Si ce n’est pas la présence de l’autre, c’est la règle qui nous amène à l’oubli de soi. La règle de vie du monastère est là pour nous aider à fonctionner au-delà de notre conscience personnelle. Les premiers temps, ça peut être vraiment difficile. Nous sommes tous soumis aux lois de l’univers, mais notre conscience personnelle veut toujours prendre le dessus, on pense pouvoir aller contre l’ordre cosmique… Dans une vie communautaire, fonctionner de cette façon est tout de suite source de souffrance.

Puis tout doucement, on comprend que la règle n’est pas une invention inhumaine — comme on aurait eu tendance à le croire du fait qu’elle remettait en question notre égoïsme. On comprend que la règle est la compassion vivante des bouddhas nous permettant de fonctionner au-delà de notre conscience personnelle. On comprend profondément que vivre dans la sangha, c’est faire vivre l’harmonie.

Avec l’aide des autres, avec l’aide de la règle, tout doucement, pour ne pas créer de souffrance en soi ou chez l’autre, pour ne pas s’en sentir séparé, pour ne pas se couper de la réalité, on apprend à s’oublier soi-même. Là aussi, je sais que certaines personnes n’apprécient pas le fait de s’oublier soi-même. Si je peux témoigner d’une chose, c’est que s’oublier soi-même est un grand bonheur, c’est le bonheur le plus profond que je connaisse.
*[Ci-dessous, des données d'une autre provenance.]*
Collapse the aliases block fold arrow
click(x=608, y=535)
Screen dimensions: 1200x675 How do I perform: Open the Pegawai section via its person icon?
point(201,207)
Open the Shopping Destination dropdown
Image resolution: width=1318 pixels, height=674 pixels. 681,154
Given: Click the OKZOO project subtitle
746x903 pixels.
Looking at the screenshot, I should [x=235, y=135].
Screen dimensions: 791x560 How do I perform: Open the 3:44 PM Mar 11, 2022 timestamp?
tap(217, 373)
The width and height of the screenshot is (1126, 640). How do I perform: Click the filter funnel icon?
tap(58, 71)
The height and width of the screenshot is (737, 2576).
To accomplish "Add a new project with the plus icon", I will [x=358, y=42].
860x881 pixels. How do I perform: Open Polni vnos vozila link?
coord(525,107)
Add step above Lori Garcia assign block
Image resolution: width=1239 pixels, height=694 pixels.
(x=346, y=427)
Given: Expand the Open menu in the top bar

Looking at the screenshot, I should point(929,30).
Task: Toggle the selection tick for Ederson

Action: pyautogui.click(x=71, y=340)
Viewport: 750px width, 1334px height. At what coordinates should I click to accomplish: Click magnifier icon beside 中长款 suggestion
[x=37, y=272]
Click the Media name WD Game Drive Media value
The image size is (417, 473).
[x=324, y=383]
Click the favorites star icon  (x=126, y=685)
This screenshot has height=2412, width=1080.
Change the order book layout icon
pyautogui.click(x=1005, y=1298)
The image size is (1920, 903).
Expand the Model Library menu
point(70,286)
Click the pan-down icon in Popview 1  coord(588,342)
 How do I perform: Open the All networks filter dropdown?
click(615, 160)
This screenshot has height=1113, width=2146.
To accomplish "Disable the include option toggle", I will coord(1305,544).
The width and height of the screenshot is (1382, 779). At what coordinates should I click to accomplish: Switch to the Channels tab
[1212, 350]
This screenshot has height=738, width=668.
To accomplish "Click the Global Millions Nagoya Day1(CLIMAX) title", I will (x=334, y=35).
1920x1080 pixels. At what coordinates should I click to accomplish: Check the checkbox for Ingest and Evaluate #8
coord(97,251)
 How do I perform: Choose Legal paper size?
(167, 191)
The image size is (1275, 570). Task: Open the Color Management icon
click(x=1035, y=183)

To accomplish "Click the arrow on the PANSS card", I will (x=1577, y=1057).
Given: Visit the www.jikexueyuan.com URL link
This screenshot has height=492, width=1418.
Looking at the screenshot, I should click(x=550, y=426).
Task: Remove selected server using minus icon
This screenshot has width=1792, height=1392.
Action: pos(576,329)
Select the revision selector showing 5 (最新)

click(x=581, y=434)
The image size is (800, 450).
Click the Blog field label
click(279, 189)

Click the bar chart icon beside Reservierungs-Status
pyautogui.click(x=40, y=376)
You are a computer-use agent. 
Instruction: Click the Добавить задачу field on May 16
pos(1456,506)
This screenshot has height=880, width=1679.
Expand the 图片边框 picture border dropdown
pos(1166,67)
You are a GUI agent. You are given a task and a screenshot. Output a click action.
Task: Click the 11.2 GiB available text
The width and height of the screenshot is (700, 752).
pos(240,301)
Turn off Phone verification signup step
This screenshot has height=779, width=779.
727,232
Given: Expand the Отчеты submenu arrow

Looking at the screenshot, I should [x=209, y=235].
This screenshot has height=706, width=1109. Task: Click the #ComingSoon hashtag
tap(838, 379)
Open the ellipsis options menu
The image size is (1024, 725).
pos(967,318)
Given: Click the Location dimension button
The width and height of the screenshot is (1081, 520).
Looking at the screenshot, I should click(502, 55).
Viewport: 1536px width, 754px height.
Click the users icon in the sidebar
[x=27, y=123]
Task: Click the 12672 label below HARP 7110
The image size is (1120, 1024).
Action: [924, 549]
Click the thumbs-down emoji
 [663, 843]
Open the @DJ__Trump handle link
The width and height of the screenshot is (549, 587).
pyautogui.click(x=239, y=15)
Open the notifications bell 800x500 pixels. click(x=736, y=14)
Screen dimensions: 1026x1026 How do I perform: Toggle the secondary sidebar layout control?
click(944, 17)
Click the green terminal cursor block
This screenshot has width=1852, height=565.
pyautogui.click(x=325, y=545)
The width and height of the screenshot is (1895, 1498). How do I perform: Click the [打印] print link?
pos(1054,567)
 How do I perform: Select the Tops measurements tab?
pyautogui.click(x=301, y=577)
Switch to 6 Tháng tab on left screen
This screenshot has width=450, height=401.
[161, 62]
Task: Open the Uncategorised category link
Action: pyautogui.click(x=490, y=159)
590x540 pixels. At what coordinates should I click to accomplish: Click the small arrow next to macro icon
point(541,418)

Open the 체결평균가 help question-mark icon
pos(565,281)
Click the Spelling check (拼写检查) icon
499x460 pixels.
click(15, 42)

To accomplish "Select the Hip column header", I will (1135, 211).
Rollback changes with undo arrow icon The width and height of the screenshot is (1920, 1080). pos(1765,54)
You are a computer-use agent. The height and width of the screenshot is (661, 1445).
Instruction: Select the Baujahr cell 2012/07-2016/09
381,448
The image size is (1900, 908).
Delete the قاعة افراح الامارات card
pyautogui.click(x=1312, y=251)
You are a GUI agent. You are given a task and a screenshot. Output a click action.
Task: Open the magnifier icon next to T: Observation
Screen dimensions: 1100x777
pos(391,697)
Parfois, on est venu me voir pour me dire : « Tu devrais prendre du temps pour te reposer, sortir un peu… » Plus on a de responsabilités dans un monastère, plus on a à répondre à l’appel du monde et moins on a de temps personnel.

J’avoue qu’il m’arrive encore de me « mettre en travers », c’est-à- dire d’aller contre l’ordre cosmique, de ressentir un désir qui n’est pas compatible, ici et maintenant, avec la vie du monastère. La différence avec ma première année de vie monastique, c’est que je connais la chanson ; dès que j’entends les premières notes, je change de direction — on sait très vite si notre désir est compatible ou pas avec la situation. Quand j’abandonne ce désir, immédiatement je retrouve une paix profonde et, quelque chose de difficile à imaginer quand on n’en fait pas l’expérience, une grande liberté.

Pour nombre d’entre nous, être libre, c’est faire ce qu’on l’on veut. Dans le bouddhisme, la liberté, c’est accepter tout ce qui se présente à nous sans interposer le filtre de nos préférences personnelles, entrer avec cœur dans toutes les situations qui nous sont proposées en y donnant le meilleur de nous-mêmes.

Je pourrais comparer mes premières années de monastère à une descente de rapide où l’ego se heurte à toutes sortes d’obstacles. Mais aujourd’hui pour moi, la vie dans un monastère est un long fleuve tranquille, même si l’activité y est permanente. Sur ce long fleuve tranquille, je peux apprécier tous les paysages qui défilent, apprécier toutes les situations que me propose la vie, prendre plaisir dans chaque situation. Dans l’oubli de soi que le monastère permet de vivre, c’est la rivière du don qui se manifeste : on abandonne, mais on reçoit, on reçoit bien plus que tout ce que l’on pouvait espérer. De plus, vivre dans le monastère avec tous ceux qui partagent la même aspiration, voir le don quotidien qu’ils font aux Trois Trésors, les voir grandir sur la Voie… tout cela est un cadeau inestimable, qui nous remplit d’une joie plus profonde encore.